The Associated Press
PORTLAND, EnglandÄAn army bomb squad worked yesterday to defuse a half-ton German bomb dating to World War II as some of the nearly 4,000 evacuees were treated to music from the war years.
British media reports called the operation in Portland, on England's southwest coast, the country's largest planned evacuation since the war.
The 1,100-pound bomb, believed to have been dropped by a German bomber during a July 1941 raid, was buried beneath a soccer field. Diggers surveying for mineral deposits found the bomb two weeks ago.
Unexploded leftovers from the Luftwaffe's blitz are regularly found in England, but they usually are smaller bombs or anti-aircraft shells.
Maj. Nick Clark, directing an eight-man bomb squad from the army's Royal Engineers, said yesterday the work was expected to take another day.
The team used a remote-controlled robot Saturday to drill into the bomb shell. Capt. Mike Lobb removed the fuse cap and injected the fuse with a saline solution to prevent electricity from passing through the wire.
Yesterday, Lobb bored holes into various parts of the shell to ''steam out'' the 54-year-old explosives inside.
Meanwhile, many of the evacuees were staying with friends or relatives while several hundred more camped out at a mobile home park, where Saturday's live entertainment included singers of 1940s nostalgia.
Nine people refused to move out. About 200 officers patrolled the evacuated area to prevent looting, and said those remaining would be arrested if they went outside.

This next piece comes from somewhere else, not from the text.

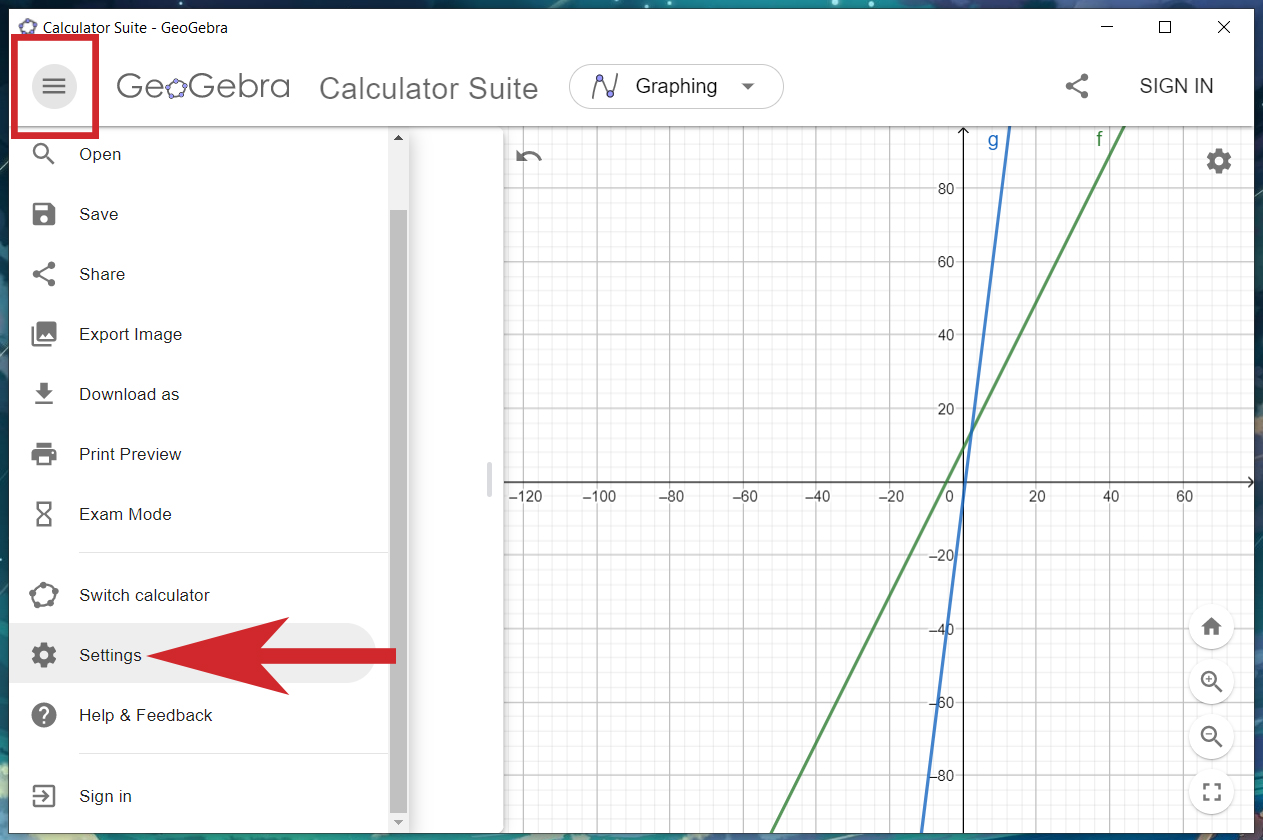Viewport: 1263px width, 840px height.
Task: Click the panel resize drag handle
Action: tap(489, 479)
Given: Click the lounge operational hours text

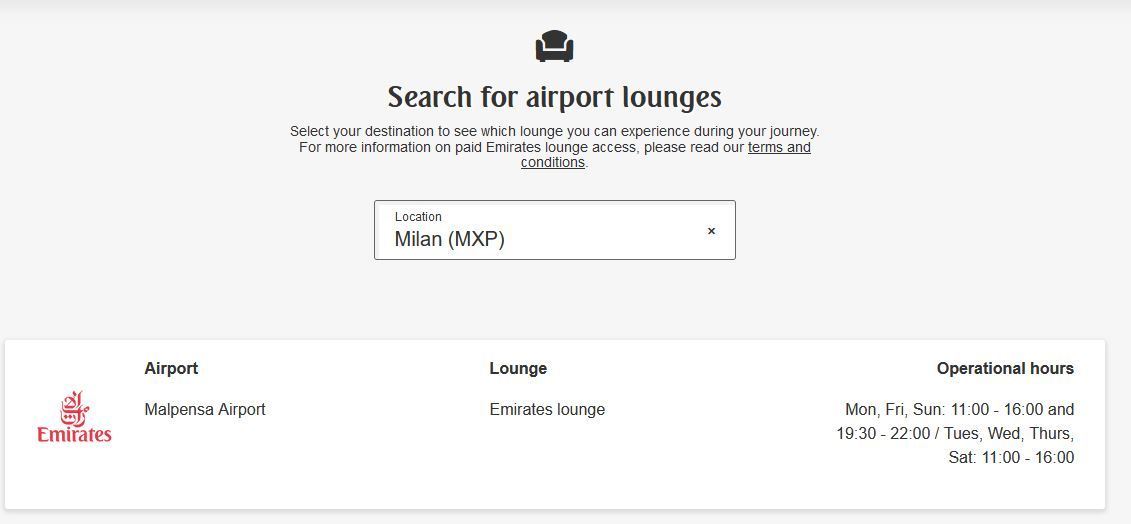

One of those staying, 65-year-old Martin Rogers, said he didn't feel threatened by the bomb. ''A quarry crew with heavy machinery couldn't set the thing off, so I don't think there's anything to worry about.''
He said the find had stirred anti-German sentiments in many Portland residents, saying that his German wife Lore, also 65, had come home in tears several times because people directed anti-German insults at her.